Célia Pessegueiro recordou que, em 2004, por iniciativa do então Presidente da República – o socialista Jorge Sampaio – foi promovida uma revisão da Constituição dedicada apenas às autonomias e frisou que este é o momento para voltar a fazer o mesmo.
Defende que devem ser clarificadas as competências próprias das Regiões, algo que se revela fundamental para ultrapassar a interferência abusiva do Tribunal Constitucional, que tem “uma visão minimalista e redutora das Autonomias”.
Célia Pessegueiro também defendeu a revisão, até ao final deste ano, da Lei de Finanças das Regiões Autónomas, da qual depende a capacidade das Regiões darem resposta às necessidades e anseios das suas populações.
Lembrou que, em 2021, houve uma proposta de revisão aprovada por unanimidade na Assembleia Legislativa da Madeira, mas que não se conhecem mais desenvolvimentos. Defende que a revisão deve acontecer até ao final deste ano, devendo o PS “insistir para que assim seja”.

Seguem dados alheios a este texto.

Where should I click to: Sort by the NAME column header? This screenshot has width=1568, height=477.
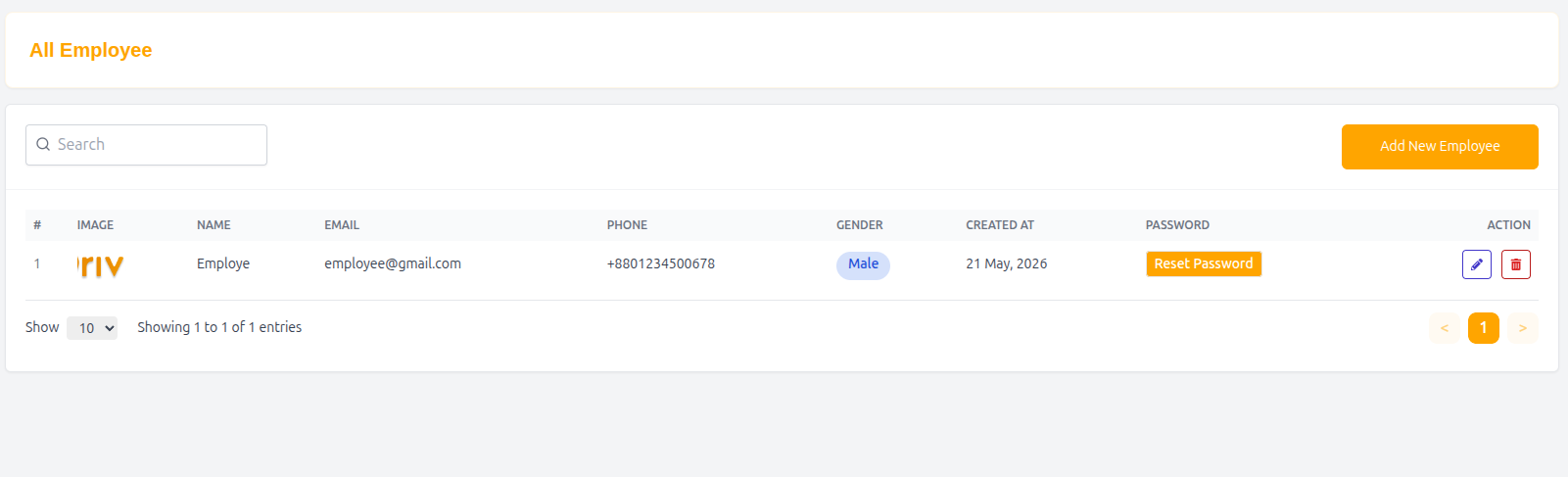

Célia Pessegueiro alertou ainda para a necessidade de salvaguardar que os sobrecustos com a saúde e a educação – direitos universais consagrados na Constituição – são suportados pelo Estado.
A líder do PS Madeira considerou ainda que é hora de o PS nacional assumir a Madeira como uma prioridade absoluta.
“A luta do PS-Madeira é a luta de todo o Partido Socialista. No futuro, não estaremos apenas a disputar eleições, estaremos a derrubar o último bastião de um regime que parou no tempo”, afirmou.
“Unidos, somos a força capaz de romper com o imobilismo e devolver a liberdade e a dignidade aos madeirenses”, rematou.